Em razão dos objetivos da Reforma Administrativa de 1998, relacionados à retirada de alguns direitos do funcionalismo, ninguém compreende exatamente a razão de ter sido incluída a periodicidade anual (enquanto os militares foram retirados do inciso), mas a alteração foi incorporada à Carta Magna. Desde então, a história não se concretizou para os civis federais.

Em 24 de maio de 2001, diante da ausência de cumprimento do comando constitucional, o Supremo Tribunal Federal reconheceu a mora presidencial no julgamento da Ação Direta de Inconstitucionalidade por Omissão nº 2061. De lá para cá, somente em janeiro de 2002 (3,5%) e janeiro de 2003 (1%) ocorreram arremedos de revisão geral, mediados pelas Leis 10.331/2001 e 10.697/2003, desconectados da variação inflacionária e da essência do direito, que está vinculado à recomposição do poder aquisitivo da moeda (vide julgamento do RMS 22.307-7 pelo STF). A Lei 10.331, além de conceder 3,5%, fixou a data-base como janeiro de cada ano, mantendo a exigência de lei específica para a realização do reajuste.

Essa “lei específica” para anos seguintes se limitou a conceder 1% em janeiro de 2003, sem sucessão legislativa. O quadro de irresignação instaurado entre os servidores levou a várias ações requerendo indenização pela ausência da revisão geral anual fixada pela Constituição. Pautadas no dano equivalente à variação inflacionária não reposta a cada exercício, tais demandas tiveram soluções difusas negativas no Supremo Tribunal Federal, até que o rito da repercussão geral alcançou o Recurso Extraordinário nº 565.089 em 17 de dezembro de 2007.

Na relatoria do RE 565.089 o Ministro Marco Aurélio votou pelo acolhimento da tese da responsabilidade civil do Estado em 9 de junho de 2011, seguindo-se o pedido de vista da Ministra Cármen Lúcia, que acompanhou o relator em 3 de abril de 2014, suscitando a divergência do Ministro Luis Roberto Barroso, oportunidade em que o Ministro Teori Zavascki pediu vista dos autos. Retomado o julgamento na sessão do Tribunal Pleno de 2 de outubro de 2014, o Ministro Teori seguiu a divergência do Ministro Barroso (pelo desprovimento do recuso) e foi acompanhado pelos Ministros Gilmar Mendes e Rosa Weber.
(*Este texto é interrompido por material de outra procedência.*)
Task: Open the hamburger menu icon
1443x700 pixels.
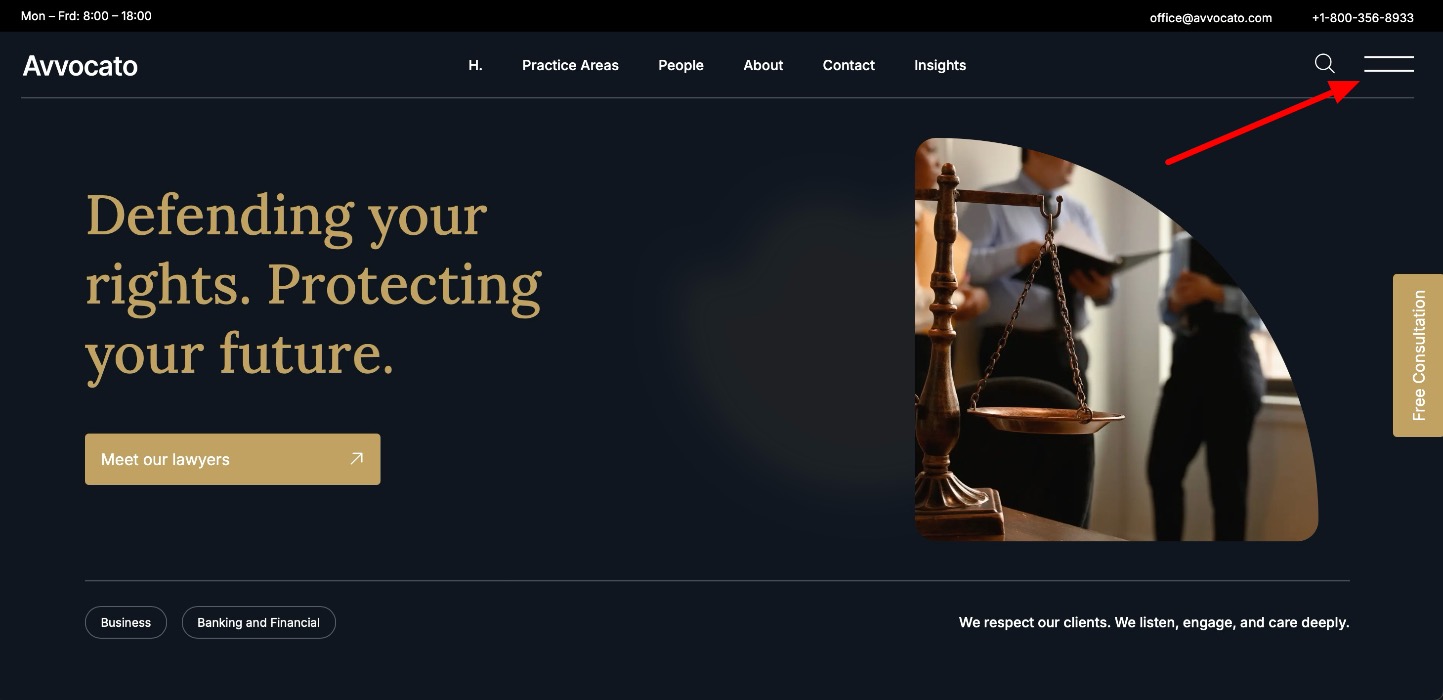Action: [x=1389, y=64]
Na mesma ocasião, o Ministro Luiz Fux votou com o relator (pelo provimento do recurso) e pediu vista o Ministro Dias Toffoli. No placar atual, computam-se 4 votos contrários à indenização e 3 votos favoráveis aos servidores, faltando os votos dos Ministros Toffoli, Celso de Mello e Lewandowski. Em paralelo a essa jornada, vários mandados de injunção que pediam o suprimento da lacuna normativa para os anos que não trouxeram o reajuste anual tiveram a ordem denegada porque, segundo o Supremo, o Estado legislador teria cumprido sua obrigação a partir da Lei 10.331/2001.
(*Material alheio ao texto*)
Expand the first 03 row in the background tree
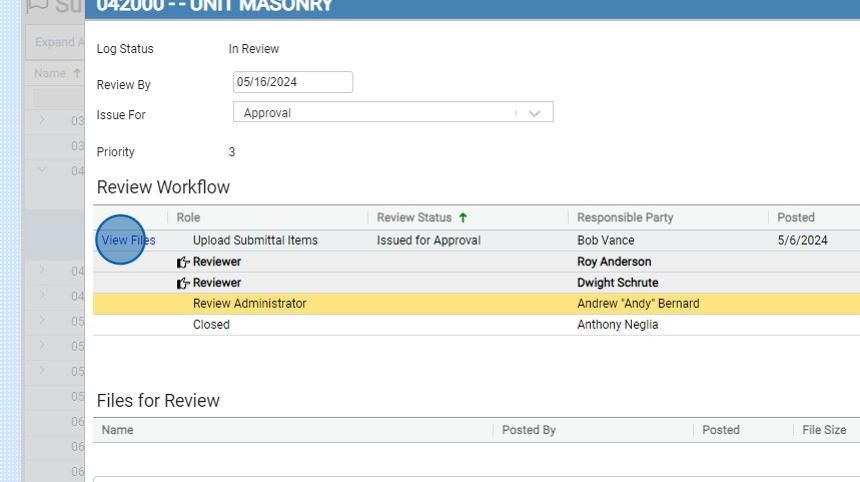This screenshot has height=482, width=860. [42, 121]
Ora, cumprido como? Com a revisão anual permanente de 1% a partir da Lei 10.697/2003? Dever-se-ia repetir 1% a cada exercício? E a diferença entre 1% e a variação inflacionária do período apurado? Nenhum desses questionamentos encontrou resposta, ainda, mas suscitam a ideia de que há lei obrigando anualmente ao mínimo de 1%, a indicar a mora específica a partir de janeiro de 2004. E a resposta para a indenização, talvez a única possível para a integral obediência constitucional, depende de mais 3 votos no Supremo Tribunal Federal, considerando a data da elaboração deste artigo.

Não há impropriedade na tese indenizatória. De fato houve omissão para vários exercícios desde a EC 19/98 e omissão parcial para 2002 e 2003, mesmo com a data-base de 1º de janeiro fixada pela Lei 10.331. A Constituição da República, em seu artigo 37, § 6º, prevê a responsabilidade – objetiva – do Estado pelo dano correspondente à perda remuneratória anual dos servidores. Se alguma providência que realmente obrigue à revisão anual não for tomada pelo Poder Judiciário, o artigo 37, X, da Lei Maior, será o maior exemplo da ineficácia de uma regra constitucional de conteúdo evidente.
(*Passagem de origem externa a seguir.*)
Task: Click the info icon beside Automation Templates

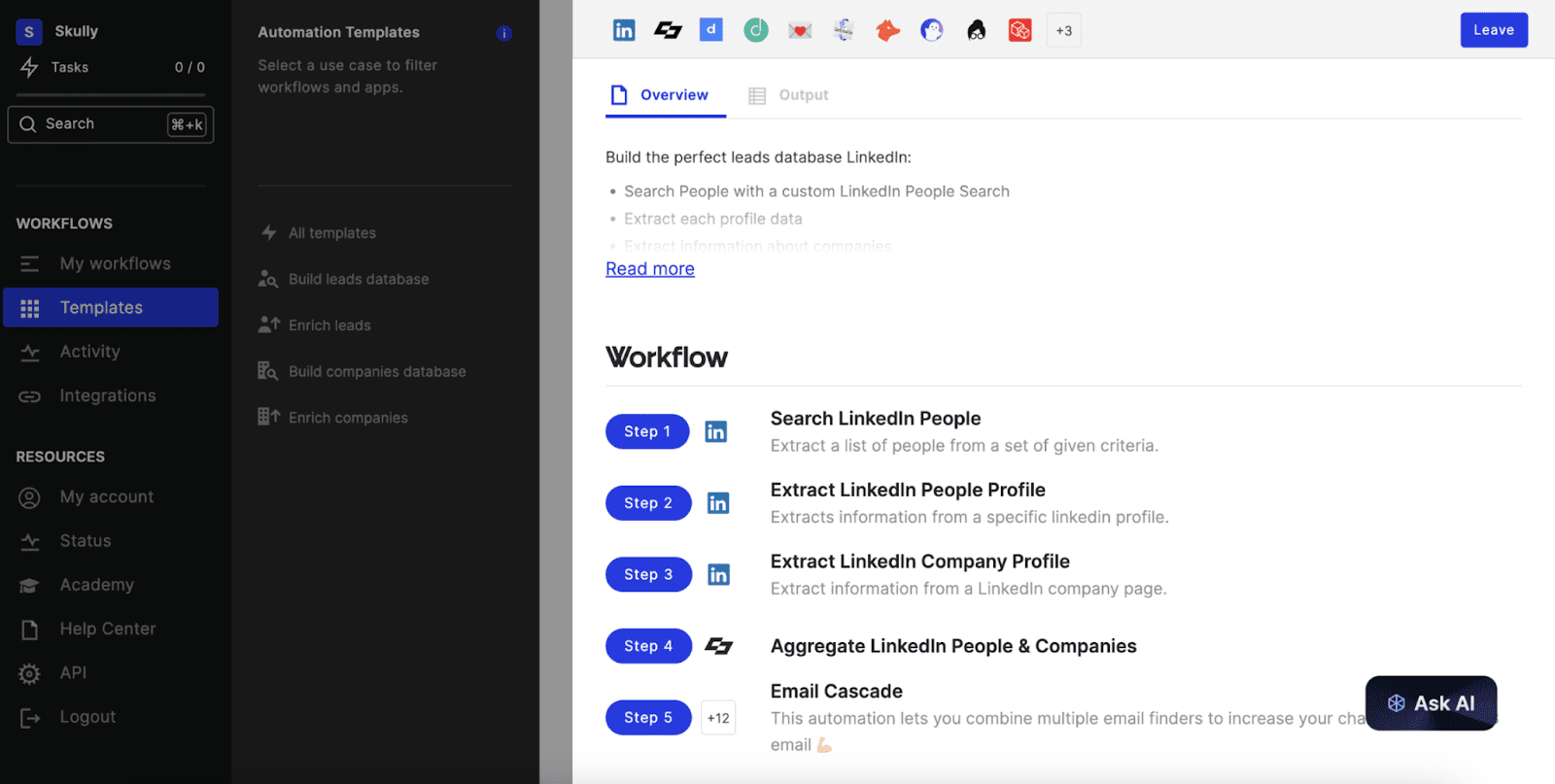Action: (x=503, y=33)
As três vertentes de solução se encontram sob discussão judicial, seja pela indenização, pela sucessão de revisões – mínimas – de 1% (sem prejuízo da discussão das diferenças inflacionárias superiores) ou pelo suprimento da lacuna pelo efeito provisório de um mandado de injunção. Resta trabalhar na crença de que o Judiciário transformará em realidade o que até agora foi objeto de omissão do Executivo e do Legislativo.